Voyageant paisiblement à bord de Jeunesse Boat depuis les eaux qui m’ont vu naître, je m’aperçois que je parcours mes derniers miles dans la mer d’avril et que je me rapproche inexorablement de Vieillesse Island. L’accostage est prévu dans le premier quart de la mer de mai, et c’est avec grand regret que je vais quitter le navire.
J’ai pourtant tenté de ralentir l’embarcation et essayé de négocier avec le capitaine, mais tous mes efforts se sont révélés infructueux. J’ai donc dû me faire une raison et accepter ce voyage vers la déchéance.

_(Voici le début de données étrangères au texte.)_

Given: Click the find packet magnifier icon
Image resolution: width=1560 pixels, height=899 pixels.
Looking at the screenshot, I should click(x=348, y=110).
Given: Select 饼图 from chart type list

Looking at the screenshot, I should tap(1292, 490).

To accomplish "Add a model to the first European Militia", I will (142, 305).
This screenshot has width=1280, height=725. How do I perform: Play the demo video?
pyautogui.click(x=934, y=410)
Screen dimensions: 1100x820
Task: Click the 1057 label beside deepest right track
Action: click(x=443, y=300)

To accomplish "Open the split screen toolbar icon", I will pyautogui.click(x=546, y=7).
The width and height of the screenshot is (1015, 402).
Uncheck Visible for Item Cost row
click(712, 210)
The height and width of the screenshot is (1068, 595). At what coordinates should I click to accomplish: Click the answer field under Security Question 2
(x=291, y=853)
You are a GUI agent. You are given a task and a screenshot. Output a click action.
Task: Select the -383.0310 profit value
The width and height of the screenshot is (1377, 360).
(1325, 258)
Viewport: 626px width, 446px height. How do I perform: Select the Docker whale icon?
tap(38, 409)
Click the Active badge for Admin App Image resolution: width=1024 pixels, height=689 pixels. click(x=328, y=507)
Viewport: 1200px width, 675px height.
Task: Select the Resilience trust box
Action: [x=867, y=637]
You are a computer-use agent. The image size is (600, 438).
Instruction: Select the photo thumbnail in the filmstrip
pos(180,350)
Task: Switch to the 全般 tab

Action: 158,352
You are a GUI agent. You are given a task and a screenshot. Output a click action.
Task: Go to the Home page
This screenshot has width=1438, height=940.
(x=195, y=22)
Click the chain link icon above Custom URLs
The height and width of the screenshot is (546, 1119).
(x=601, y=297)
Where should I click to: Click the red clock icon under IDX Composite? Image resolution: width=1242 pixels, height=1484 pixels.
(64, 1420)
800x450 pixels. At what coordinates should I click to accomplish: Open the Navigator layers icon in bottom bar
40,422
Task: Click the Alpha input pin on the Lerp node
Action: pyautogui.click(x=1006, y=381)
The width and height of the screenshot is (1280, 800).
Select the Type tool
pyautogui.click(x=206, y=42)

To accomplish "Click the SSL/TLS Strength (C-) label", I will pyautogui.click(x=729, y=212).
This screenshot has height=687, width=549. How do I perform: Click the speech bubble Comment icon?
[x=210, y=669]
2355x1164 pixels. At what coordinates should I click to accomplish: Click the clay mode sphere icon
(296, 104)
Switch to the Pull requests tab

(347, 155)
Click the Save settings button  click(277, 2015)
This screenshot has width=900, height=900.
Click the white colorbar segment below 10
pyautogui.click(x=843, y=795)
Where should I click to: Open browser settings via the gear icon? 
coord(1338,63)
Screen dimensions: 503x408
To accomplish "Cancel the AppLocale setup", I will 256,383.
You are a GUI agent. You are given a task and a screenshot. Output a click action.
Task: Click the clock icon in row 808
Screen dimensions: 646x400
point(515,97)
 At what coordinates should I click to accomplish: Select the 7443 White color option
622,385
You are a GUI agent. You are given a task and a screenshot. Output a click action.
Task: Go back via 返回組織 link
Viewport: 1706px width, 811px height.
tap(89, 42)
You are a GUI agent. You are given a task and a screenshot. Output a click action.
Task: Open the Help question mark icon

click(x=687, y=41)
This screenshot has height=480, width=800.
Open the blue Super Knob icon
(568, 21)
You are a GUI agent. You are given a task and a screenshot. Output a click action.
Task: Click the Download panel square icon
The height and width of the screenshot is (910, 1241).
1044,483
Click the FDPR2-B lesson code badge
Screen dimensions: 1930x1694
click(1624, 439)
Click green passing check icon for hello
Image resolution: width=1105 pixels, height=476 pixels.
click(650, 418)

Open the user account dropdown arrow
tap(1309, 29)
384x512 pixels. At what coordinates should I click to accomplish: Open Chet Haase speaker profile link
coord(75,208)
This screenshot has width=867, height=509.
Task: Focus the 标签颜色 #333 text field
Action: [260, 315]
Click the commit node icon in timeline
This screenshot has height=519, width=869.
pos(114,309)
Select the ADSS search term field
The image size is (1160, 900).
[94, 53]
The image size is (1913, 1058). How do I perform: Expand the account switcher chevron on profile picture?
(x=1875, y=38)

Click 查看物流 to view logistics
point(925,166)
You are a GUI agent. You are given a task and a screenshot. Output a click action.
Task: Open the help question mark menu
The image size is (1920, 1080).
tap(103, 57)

Depuis quelques jours, je reste sur le pont et ma peur grandit à mesure que l’île au loin devient de plus en plus nette. La simple vue de celle-ci fait resurgir toutes les histoires de cette vie insulaire qui se racontent sur le bateau… Et je prie pour que celles-ci ne soient pas vraies. Selon ces récits, les habitants de ces terres accueillent les nouveaux arrivants au cours d’une cérémonie plus qu’étrange durant laquelle les Jeunes (comme ils les appellent) doivent faire don de leurs cheveux, de leur belle peau et d’un poumon. Il paraît, en effet, que la beauté est interdite sur l’île et que le sport doit impérativement être un calvaire pour toute personne qui s’y risque. Au-delà de cette régression purement physique, on dit que les nouveaux sont également dans l’obligation de dire « au revoir ! » à une aptitude intellectuelle de leur choix : « technologie » serait, selon les dires, l’aptitude la plus délaissée par ces derniers car il n’y aurait ni ordinateur, ni console de jeux sur l’île. J’ai même entendu un matelot qui disait que les Vieux (comme on les appelle) ne savaient pas se servir d’un magnétoscope ; pourtant je croyais que la VHS était d’une autre époque…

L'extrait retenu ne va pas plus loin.